On Tue, Jan 06, 2009 at 12:58:29PM -0500, bfields wrote:
> No, then we just run into a deadlocks in unlink, create, or any of the
> other nfsd operations that want the parent lock to cover more than just
> the sync. So 4c728ef583b3d just doesn't work for nfsd.

We could add another nfsd exception to vfs_sync() by taking the i_mutex
only in the "file != NULL" case. Perhaps there'd be some advantage to
having nfsd's peculiarity noted in the common code; I don't have
terifically strong feelings either way.

However I'm inclined to think that at that point the special cases get
out of hand and that it would be better to keep this back in the nfsd
code itself. The following (tested this time) seems to work.

--b.

commit 33e3950dc2eae7484e79685083c304d93013e3ec
Author: J. Bruce Fields <[email protected]>
Date: Tue Jan 6 13:37:03 2009 -0500

nfsd: fix double-locks of directory mutex

A number of nfsd operations depend on the i_mutex to cover more code
than just the fsync, so the approach of 4c728ef583b3d8 "add a vfs_fsync
helper" doesn't work for nfsd. Revert the parts of those patches that
touch nfsd, and remove the logic from vfs_nfsd that was needed only for
the special case of nfsd.

Reported-by: Eric Sesterhenn <[email protected]>
Signed-off-by: J. Bruce Fields <[email protected]>

diff --git a/fs/nfsd/vfs.c b/fs/nfsd/vfs.c
index 44aa92a..6e50aaa 100644
--- a/fs/nfsd/vfs.c
+++ b/fs/nfsd/vfs.c
@@ -744,16 +744,44 @@ nfsd_close(struct file *filp)

WRITTEN INSTRUCTION A —
Copy the entries verbatim from the line containing "Task: Open the Origin filter dropdown" through the final line of the entries, including both ends.

THE RECORDS —
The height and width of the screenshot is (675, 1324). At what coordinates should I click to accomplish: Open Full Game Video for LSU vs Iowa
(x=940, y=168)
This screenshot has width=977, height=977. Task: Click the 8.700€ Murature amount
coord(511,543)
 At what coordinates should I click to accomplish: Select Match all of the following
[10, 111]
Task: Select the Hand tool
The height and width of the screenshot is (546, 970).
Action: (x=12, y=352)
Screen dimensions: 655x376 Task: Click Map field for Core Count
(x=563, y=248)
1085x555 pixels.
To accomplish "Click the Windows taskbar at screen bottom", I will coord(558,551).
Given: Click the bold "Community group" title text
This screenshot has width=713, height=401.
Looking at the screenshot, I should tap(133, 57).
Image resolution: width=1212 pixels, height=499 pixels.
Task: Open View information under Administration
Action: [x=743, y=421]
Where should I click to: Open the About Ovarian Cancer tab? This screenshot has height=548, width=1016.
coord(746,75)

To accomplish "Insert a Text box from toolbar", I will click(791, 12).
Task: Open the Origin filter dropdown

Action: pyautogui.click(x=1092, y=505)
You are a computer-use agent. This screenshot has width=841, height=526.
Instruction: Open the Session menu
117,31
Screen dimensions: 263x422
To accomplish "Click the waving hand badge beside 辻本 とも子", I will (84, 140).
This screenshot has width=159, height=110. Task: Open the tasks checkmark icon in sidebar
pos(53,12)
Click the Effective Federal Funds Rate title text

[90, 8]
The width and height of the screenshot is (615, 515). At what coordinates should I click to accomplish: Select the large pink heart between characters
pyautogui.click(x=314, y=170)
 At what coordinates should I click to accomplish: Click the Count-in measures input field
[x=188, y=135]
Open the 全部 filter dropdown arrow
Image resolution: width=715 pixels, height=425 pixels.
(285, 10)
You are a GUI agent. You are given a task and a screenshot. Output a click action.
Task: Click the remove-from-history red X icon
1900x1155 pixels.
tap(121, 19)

WRITTEN INSTRUCTION B —
Write the next part of the nfsd locking message, picking up after its last line.

WRITTEN ANSWER A —
Task: Open the Origin filter dropdown

Action: pyautogui.click(x=1092, y=505)
You are a computer-use agent. This screenshot has width=841, height=526.
Instruction: Open the Session menu
117,31
Screen dimensions: 263x422
To accomplish "Click the waving hand badge beside 辻本 とも子", I will (84, 140).
This screenshot has width=159, height=110. Task: Open the tasks checkmark icon in sidebar
pos(53,12)
Click the Effective Federal Funds Rate title text

[90, 8]
The width and height of the screenshot is (615, 515). At what coordinates should I click to accomplish: Select the large pink heart between characters
pyautogui.click(x=314, y=170)
 At what coordinates should I click to accomplish: Click the Count-in measures input field
[x=188, y=135]
Open the 全部 filter dropdown arrow
Image resolution: width=715 pixels, height=425 pixels.
(285, 10)
You are a GUI agent. You are given a task and a screenshot. Output a click action.
Task: Click the remove-from-history red X icon
1900x1155 pixels.
tap(121, 19)

WRITTEN ANSWER B —
fput(filp);
}

+/*
+ * Sync a file
+ * As this calls fsync (not fdatasync) there is no need for a write_inode
+ * after it.
+ */
+static inline int nfsd_dosync(struct file *filp, struct dentry *dp,
+ const struct file_operations *fop)
+{
+ struct inode *inode = dp->d_inode;
+ int (*fsync) (struct file *, struct dentry *, int);
+ int err;
+
+ err = filemap_fdatawrite(inode->i_mapping);
+ if (err == 0 && fop && (fsync = fop->fsync))
+ err = fsync(filp, dp, 0);
+ if (err == 0)
+ err = filemap_fdatawait(inode->i_mapping);
+
+ return err;
+}
+
static int
nfsd_sync(struct file *filp)
{
- return vfs_fsync(filp, filp->f_path.dentry, 0);
+ int err;
+ struct inode *inode = filp->f_path.dentry->d_inode;
+ dprintk("nfsd: sync file %s\n", filp->f_path.dentry->d_name.name);
+ mutex_lock(&inode->i_mutex);
+ err=nfsd_dosync(filp, filp->f_path.dentry, filp->f_op);
+ mutex_unlock(&inode->i_mutex);
+
+ return err;
}

int
-nfsd_sync_dir(struct dentry *dentry)
+nfsd_sync_dir(struct dentry *dp)
{
- return vfs_fsync(NULL, dentry, 0);
+ return nfsd_dosync(NULL, dp, dp->d_inode->i_fop);
}

/*
diff --git a/fs/sync.c b/fs/sync.c
index 0921d6d..8e0a656 100644
--- a/fs/sync.c
+++ b/fs/sync.c
@@ -83,10 +83,6 @@ int file_fsync(struct file *filp, struct dentry *dentry, int datasync)
*
* Write back data and metadata for @file to disk. If @datasync is
* set only metadata needed to access modified file data is written.
- *
- * In case this function is called from nfsd @file may be %NULL and
- * only @dentry is set. This can only happen when the filesystem
- * implements the export_operations API.
*/
int vfs_fsync(struct file *file, struct dentry *dentry, int datasync)
{
@@ -94,18 +90,8 @@ int vfs_fsync(struct file *file, struct dentry *dentry, int datasync)
struct address_space *mapping;
int err, ret;

- /*
- * Get mapping and operations from the file in case we have
- * as file, or get the default values for them in case we
- * don't have a struct file available. Damn nfsd..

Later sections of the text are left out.